Anon@4:26: If I've learned one thing, it is that outsiders lack the whole picture. And I question the assumption that a child would be better off growing up in a home full of unhappiness.

Unknown said…
Great post. I had my wakeups in an unhappy job and career path this year. In the span of 12 months a friend died, a coworker's spouse died, another friend's spouse died (all within 8-10 years of my age) and a client and his wife were killed in a holiday accident days after I'd talked with him about a routine matter (promising to call the next week, only to get his grieving sibling who also ran the business). To my knowledge, each had pursued more of his or her dreams than I had, and was happier than I was with choices in life. Then I heard of a former coworker's death - the 7th lawyer suicide in 10 years (that I know of) in my circle. Nothing like being repeatedly reminded that we don't each get 100 years to get a person moving...
Susan said…
It was the terminal illness of a close friend that was a catalyst for us. It was then that we recognized that we would not live forever and decided to build our beloved stone farmhouse. It is a real place of beauty and refuge.

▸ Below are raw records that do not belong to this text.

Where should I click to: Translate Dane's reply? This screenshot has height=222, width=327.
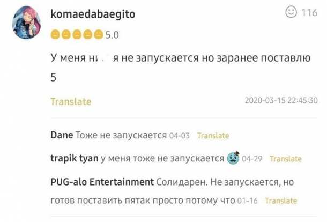(x=213, y=136)
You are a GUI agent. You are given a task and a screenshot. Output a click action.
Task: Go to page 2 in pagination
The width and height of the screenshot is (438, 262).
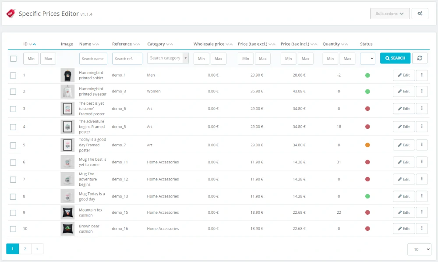point(25,249)
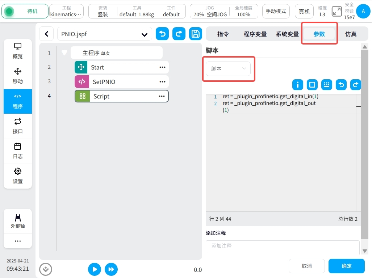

I agree that life is too short for toxic people in our lives. Currently, I am trying to find a solution in dealing with a toxic mother in law. I haven't seen her for two years now, but recognize that there needs to be some middle ground.
Anonymous said…
I had a near-death experience in my 30s, but I was too weak and tired afterward to make any major changes. It wasn't until over 10 years later that I had my wake-up moment. It was the death of a crazy-maker in my life, shortly followed by the death of someone who'd been extraordinarily kind to me. I realized that I'd pushed away the kind person so that I could deal with the toxic person. I told myself, never again will I do that.
Duchesse said…
Artful Lawyer: I am sorry for your losses and shocked by the suicide stats. No matter what one's age, it is time, once one wakes up.

Susan: It's a demanding situation when a person cannot simply be avoided. (I'm all for avoidance as a conflict resolution strategy *sometimes*. My Dad used to say, "If you see a skunk walking toward you, cross the road.")

Once again I recommend "Nonviolent Communication", Marshall B. Rosenberg's book, an invaluable assist to me in family issues.

Mrs M: Oh, what a powerful lesson, and one that can help all of us determine where to spend our time.

Anonymous said…
I stayed longer in an unhappy marriage than perhaps was good for me, but I eventually took my exit with dignity and respect for all concerned. Perhaps I should have left after the first time I had cancer, certainly by the second time, but I didn't. It took until my daughter grew into more maturity and bravely, sweetly showed me she could handle it. It was still one of the hardest things I've done, leaving a marriage of 30-plus years, and the ensuing loneliness was almost crippling. Almost. One must always be brave, and it is so very hard. No regrets.
Arthi said…
>Anon@4:26: If I've learned one thing, it is that outsiders lack the whole picture. And I question the assumption that a child would be better off growing up in a home full of unhappiness.

I'm the same Anon.

I agree totally that it is more damaging for a child to live in a household where the parents do not respect each other.